Feste Zusagen über geplante Auslieferungen kann Airbus derzeit nicht machen. Weder für die Triebwerksprobleme noch für die Risse im Rumpf des Transportflugzeuges gibt es bereits Lösungsvorschläge, die endgültig mit den Behörden abgestimmt sind. Tobias Lindner fordert deshalb zunächst eine verlässliche Klärung des Sachstands: 

O-Ton Lindner
„Natürlich muss der Hersteller Airbus die Karten auf den Tisch legen, jetzt endlich mal umfassend darstellen, wie groß die Probleme sind. Andererseits erwarte ich dann auch vom Verteidigungsministerium, dass man diese Informationen aufnimmt und den Abgeordneten deutlich sagt: Wo entstehen Fähigkeitslücken und welche dieser Fähigkeitslücken müssen jetzt prioritär gefüllt oder gestopft werden.“   

Wenn Airbus nicht rechtzeitig liefern kann, droht der Bundeswehr tatsächlich eine Fähigkeitslücke beim Lufttransport. Die zulässige Nutzungsdauer der fast 50 Jahre alten Transall-Maschinen ist zwar noch einmal verlängert worden. Bis 2021 dürfen sie jetzt noch fliegen. Danach aber ist endgültig Schluss.

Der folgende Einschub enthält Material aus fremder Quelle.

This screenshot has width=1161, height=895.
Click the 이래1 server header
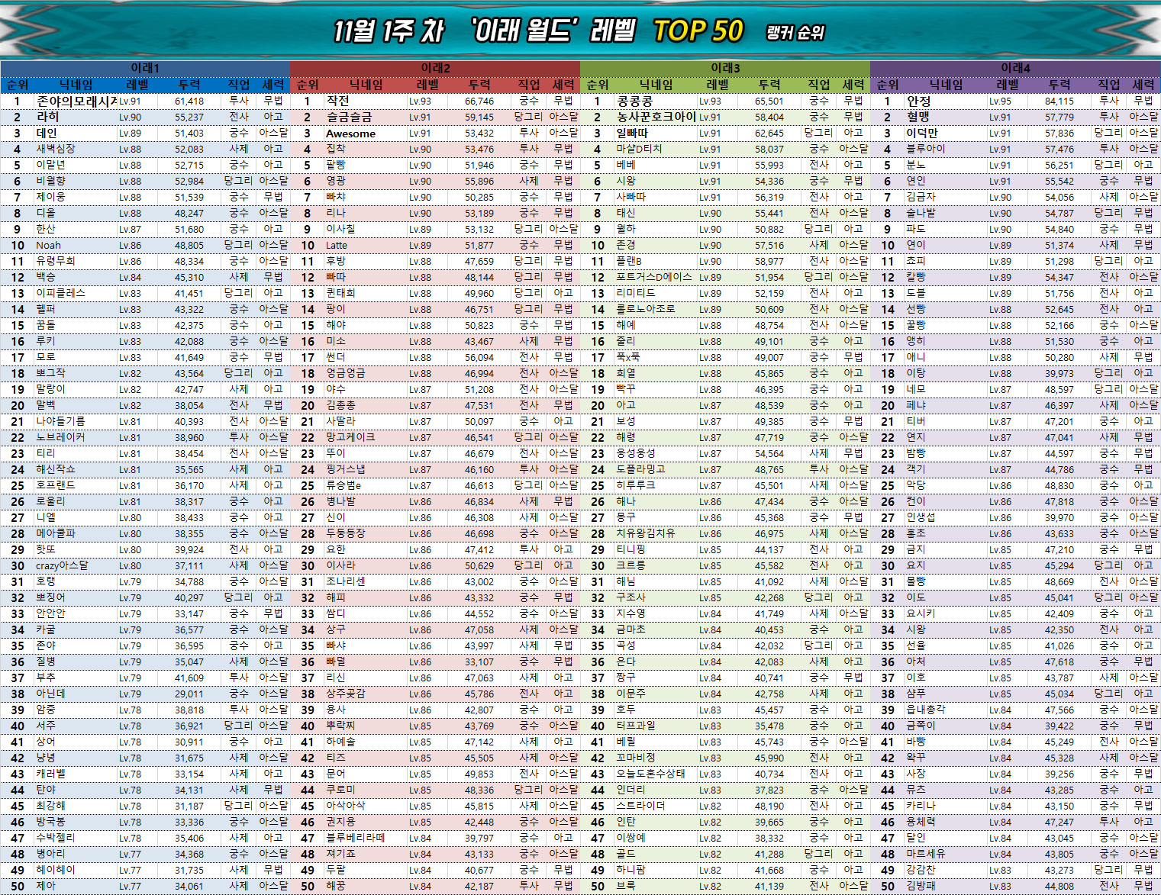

Airbus sollte bis 2020 eigentlich alle für die Luftwaffe bestimmten A400M-Transporter  ausliefern und bis dahin auch noch fehlende Fähigkeiten wie den Abwurf schwerer Lasten und ein Selbstschutzsystem nachrüsten. Ob das jetzt überhaupt noch möglich sein wird, steht derzeit in den Sternen. Außerdem muss sich die  Bundeswehr fragen,  ob sie schadhafte Flugzeuge übernehmen und  bezahlen will.

Was also, wenn die Transall 2021 außer Dienst gestellt werden muss, ohne dass Airbus bis dahin die 40 von der Luftwaffe geplanten voll einsatzbereiten Transportflugzeuge ausgeliefert hat? Inzwischen gibt es offenbar erste Überlegungen für einen Plan B. Von einer Übergangslösung ist in Berlin die Rede, von einem anderen Transportflugzeug. Zum Beispiel davon, zunächst  kleinere amerikanische Transportmaschinen vom Typ Hercules C-130J zu kaufen oder zu mieten.  

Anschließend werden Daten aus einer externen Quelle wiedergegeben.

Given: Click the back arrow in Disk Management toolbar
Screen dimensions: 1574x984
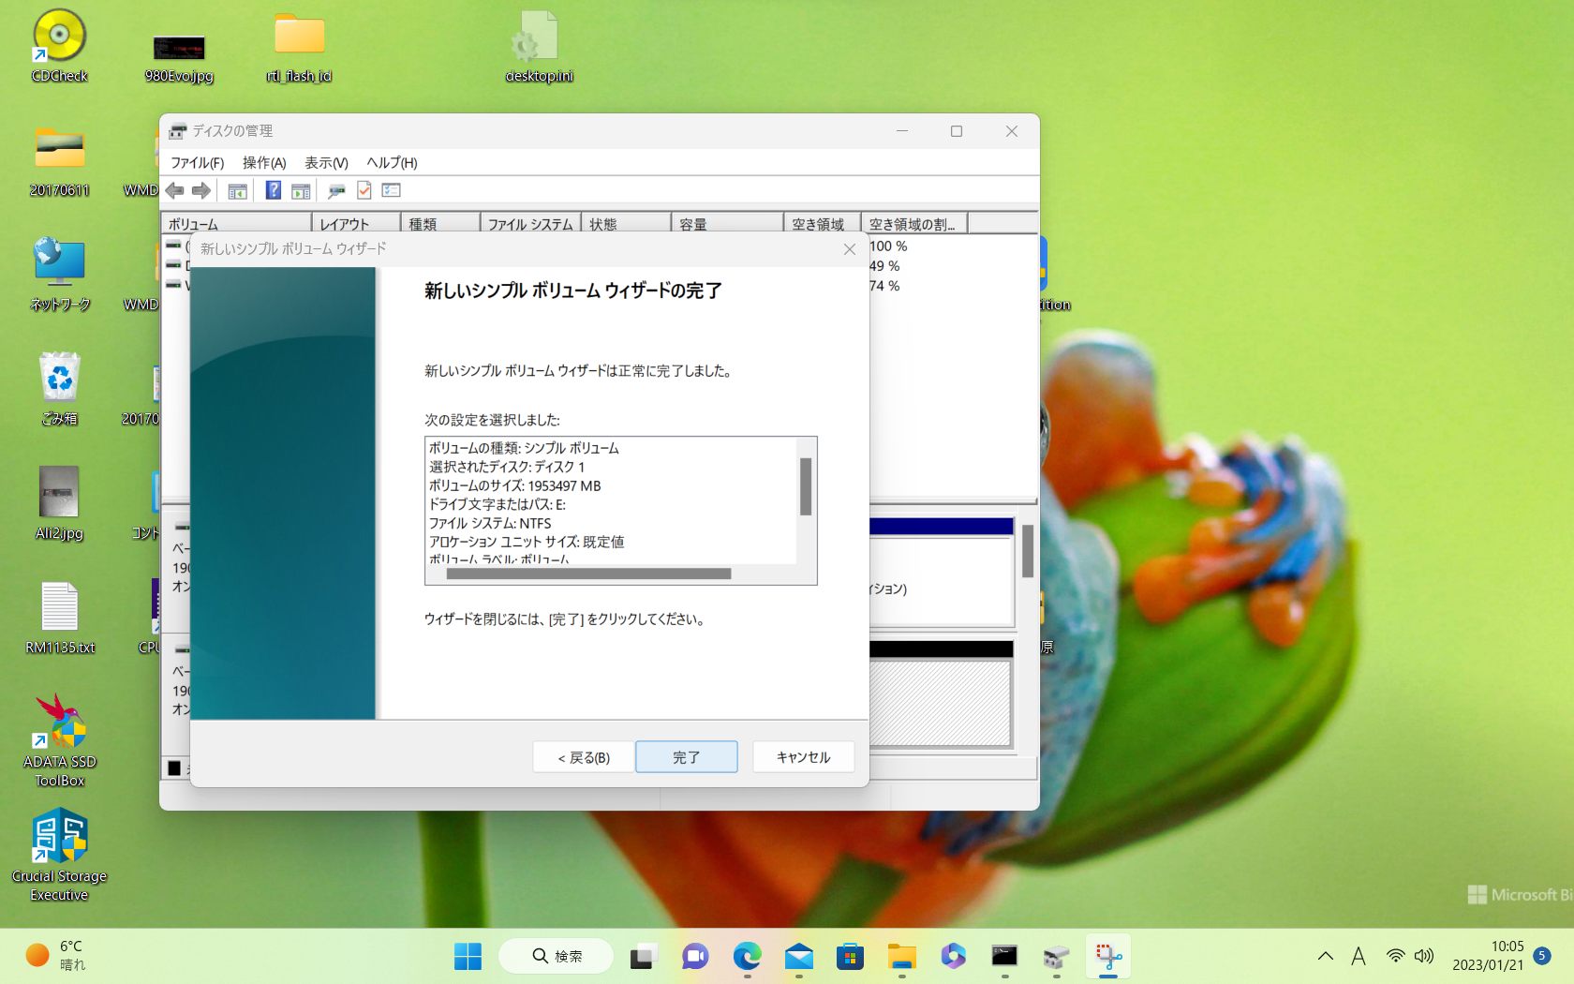Looking at the screenshot, I should coord(175,191).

Auch jede andere Lösung ruft Fragen hervor: Welche Lücke muss dann vorrangig geschlossen werden?  Der Langstreckentransport in die Einsatzländer oder die Fähigkeit zum Lufttransport in Räume, in denen es auch Kampfhandlungen geben kann? Welche Verpflichtungen hat die Bundeswehr in der NATO und welche kann sie zur Stärkung der Ostflanke im Bündnis neu eingehen? Wie viele und welche Flugzeuge braucht sie dafür? Wann muss man sich um Personal und Infrastruktur für ein anderes Flugzeug kümmern? Und was wird das kosten?    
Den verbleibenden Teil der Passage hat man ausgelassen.